The current state primary system violates the state’s Constitution in two places. Article 7.1 states that “secrecy in voting will be preserved.” That article is infringed when one must identify a “Party affiliation” in order to get a ballot. The public then knows for whom one is voting or the group for whom one is voting. Secrecy is not preserved.
7.2B of the Constitution requires “The rights of citizens to vote (which) … shall not be denied or abridged by the state, political division or municipality thereof …”
People who receive “Party” ballots are receiving abridged ballots. People labeled as “Independents” do not receive any ballot at all. Voting rights, therefore, are either abridged or denied.
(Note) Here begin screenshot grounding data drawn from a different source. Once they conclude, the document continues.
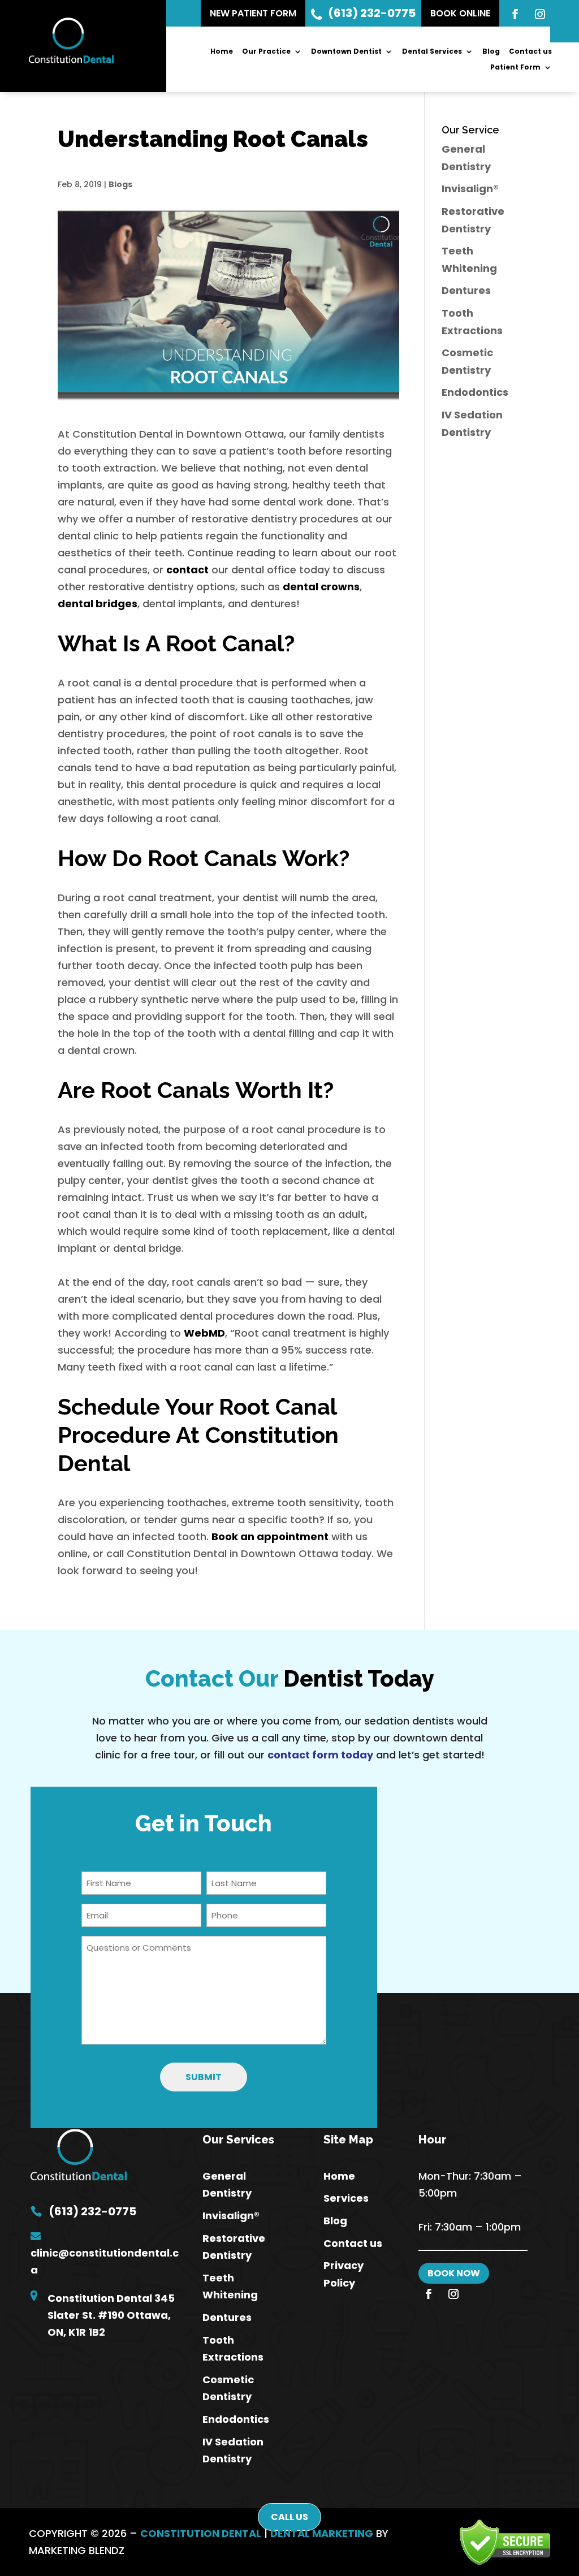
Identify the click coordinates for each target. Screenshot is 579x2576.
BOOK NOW (453, 2273)
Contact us (530, 52)
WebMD (204, 1333)
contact (187, 570)
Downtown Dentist (346, 52)
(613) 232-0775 (372, 13)
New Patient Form (253, 13)
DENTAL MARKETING (321, 2533)
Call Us (289, 2516)
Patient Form (515, 68)
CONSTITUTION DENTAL (200, 2533)
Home (221, 52)
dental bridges (97, 604)
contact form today (320, 1755)
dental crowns (321, 587)
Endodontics (475, 392)
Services (346, 2198)
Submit (203, 2077)
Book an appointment (270, 1536)
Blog (491, 52)
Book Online (460, 13)
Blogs (120, 184)
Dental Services (432, 52)
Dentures (466, 290)
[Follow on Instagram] (540, 14)
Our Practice (266, 52)
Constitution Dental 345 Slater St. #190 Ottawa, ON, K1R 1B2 (111, 2315)
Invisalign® (470, 188)
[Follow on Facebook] (515, 14)
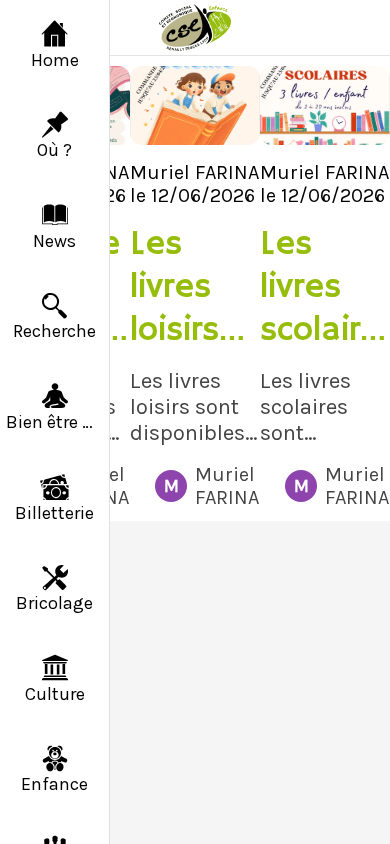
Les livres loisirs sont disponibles (186, 287)
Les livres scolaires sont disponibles (320, 287)
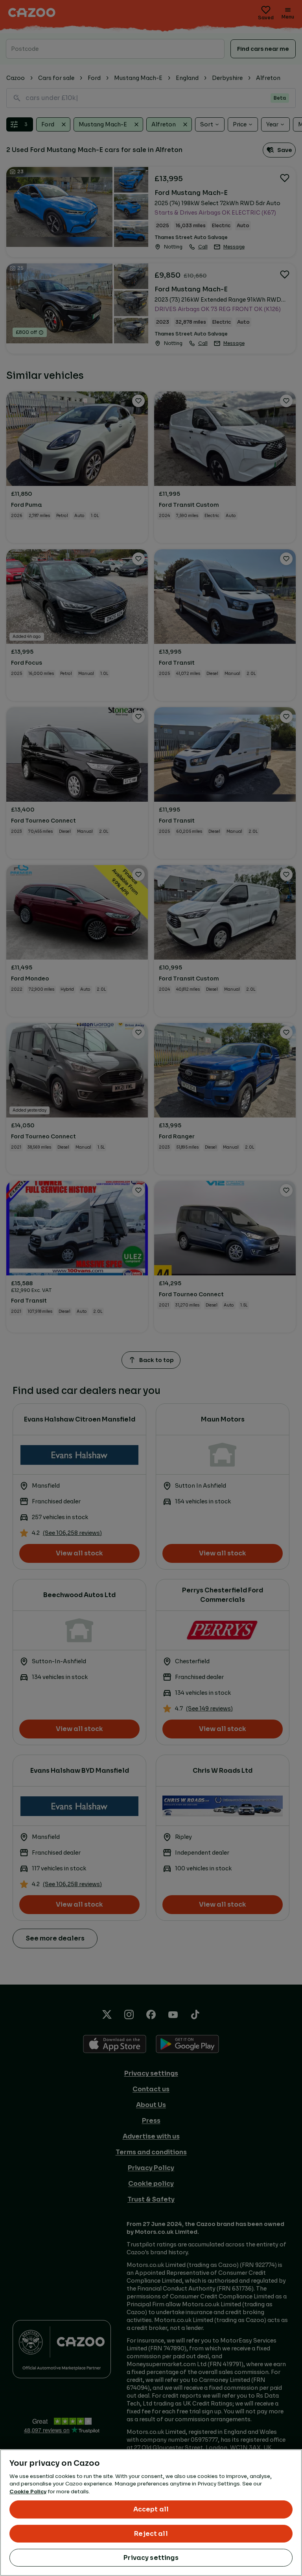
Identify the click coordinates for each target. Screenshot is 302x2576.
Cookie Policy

It is difficult to understand why this situation exists in Arizona. Elected officials take an oath to uphold the Constitution, yet they do not.
In many states it is against the law for the state to use workers or other resources to support political parties by creating special party ballots, tracking voters by party, conducting tabulations by party, or printing any party-oriented literature. Some states believe these things should not be the work of government nor should taxes be directed toward them.
Several states have switched their systems to avoid the problems in the Arizona primary system. One of the newest of these is the Ranked Choice Voting (RCV) system. In those states, like Maine, using RCV, there is only one ballot per voter whereby all the electable candidates are listed. Votes pick their first, second, third or more choices. The first candidate, who gets over 50% of the combine votes, is automatically elected.
Can we please change what needs to be fixed?